Speaking at concerts
By David Amos
SAN DIEGO–Recently, I was again involved in a lively debate on the subject of whether a conductor or a soloist should or should not speak to the audience before starting a performance. Opinions have varied from enthusiastic support, to comments such as “Never, a conductor should conduct and not say a word. It is not his place to verbalize what is obvious, and it detracts from what is to follow, namely, the music itself.”
My opinions on the subject:
I have conducted many a concert where I felt that not a word was necessary. Let the music speak and communicate on its own. At other times, however, even when program notes were available in the printed handout, a few well-placed comments were apparently well received. Many times after the conclusion of a concert I have heard from enthusiastic concertgoers who told me that whatever I said from the podium provided them with additional perspectives on the music which followed.
Let’s admit it: we, the lovers of classical music, are in the minority and have become a sort of cult. Yes, a healthy cult; we love what we hear and we hear what we love, but we also tend to assume that most other people appreciate what we love. Or at the very least, the ones present at the concert surely know the standard repertory, the artists involved, concert procedure and etiquette, etc. Not so. It may surprise you to hear me say this, but there are concertgoers who may attend a program announced as a rendition of Bach’s Mass in B Minor, and if the orchestra switched the program and did nothing else but Strauss waltzes, they may not know the difference! I do not mean a few lost souls in the audience with a minimum amount of brain cells in action, but far more people than you may suspect. This is not meant as a reflection of peoples’ I.Q.s, but as an assessment of the information, sounds, and traditions which you and I may have accumulated through the years, which we assume that everyone around us also possess.

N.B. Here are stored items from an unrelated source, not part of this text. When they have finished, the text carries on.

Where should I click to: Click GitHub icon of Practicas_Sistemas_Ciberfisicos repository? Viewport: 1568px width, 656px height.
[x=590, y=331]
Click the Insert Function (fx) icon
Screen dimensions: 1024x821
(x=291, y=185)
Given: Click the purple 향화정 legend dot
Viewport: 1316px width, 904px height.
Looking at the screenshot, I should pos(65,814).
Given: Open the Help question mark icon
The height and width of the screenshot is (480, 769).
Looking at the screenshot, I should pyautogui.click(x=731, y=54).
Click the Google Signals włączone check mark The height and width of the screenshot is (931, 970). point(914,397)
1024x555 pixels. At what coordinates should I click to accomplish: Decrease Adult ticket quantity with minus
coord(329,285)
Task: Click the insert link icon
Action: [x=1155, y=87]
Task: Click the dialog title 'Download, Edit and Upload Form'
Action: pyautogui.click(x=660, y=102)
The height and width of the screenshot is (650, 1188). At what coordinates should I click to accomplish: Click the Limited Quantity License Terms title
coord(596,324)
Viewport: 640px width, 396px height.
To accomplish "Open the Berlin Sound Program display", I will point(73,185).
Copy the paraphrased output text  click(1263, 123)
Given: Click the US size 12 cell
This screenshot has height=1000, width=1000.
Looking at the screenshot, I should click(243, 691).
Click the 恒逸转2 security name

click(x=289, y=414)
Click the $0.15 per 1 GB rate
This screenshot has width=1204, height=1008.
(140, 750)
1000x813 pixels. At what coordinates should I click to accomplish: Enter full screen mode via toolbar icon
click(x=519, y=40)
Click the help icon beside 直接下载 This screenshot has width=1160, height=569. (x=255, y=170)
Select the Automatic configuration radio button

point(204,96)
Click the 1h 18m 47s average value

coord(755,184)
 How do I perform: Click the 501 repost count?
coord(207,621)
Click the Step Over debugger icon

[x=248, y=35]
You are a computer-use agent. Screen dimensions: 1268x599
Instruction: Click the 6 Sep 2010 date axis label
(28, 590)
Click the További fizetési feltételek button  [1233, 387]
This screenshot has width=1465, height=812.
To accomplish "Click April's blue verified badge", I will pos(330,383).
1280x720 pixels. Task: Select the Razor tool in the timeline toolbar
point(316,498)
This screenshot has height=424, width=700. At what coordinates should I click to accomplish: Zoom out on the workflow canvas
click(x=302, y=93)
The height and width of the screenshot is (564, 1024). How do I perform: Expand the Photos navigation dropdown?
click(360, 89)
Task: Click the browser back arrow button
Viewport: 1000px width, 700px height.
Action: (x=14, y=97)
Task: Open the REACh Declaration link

The classical music world has alienated many potential listeners with attitudes of indifference, snobbishness, and closed minds. Even performing artists and composers for many years presented their music with the unspoken message which conveyed, “Here is my music. Take it or leave it; I really don’t care!” In recent times, more composers, artists, and presenters are “changing their tune”, welcome the public, and are grateful for their attendance. There is a greater effort to promote public concerts, with the continuing and alarming dwindling of audiences. Fewer and fewer relate to our precious classical music.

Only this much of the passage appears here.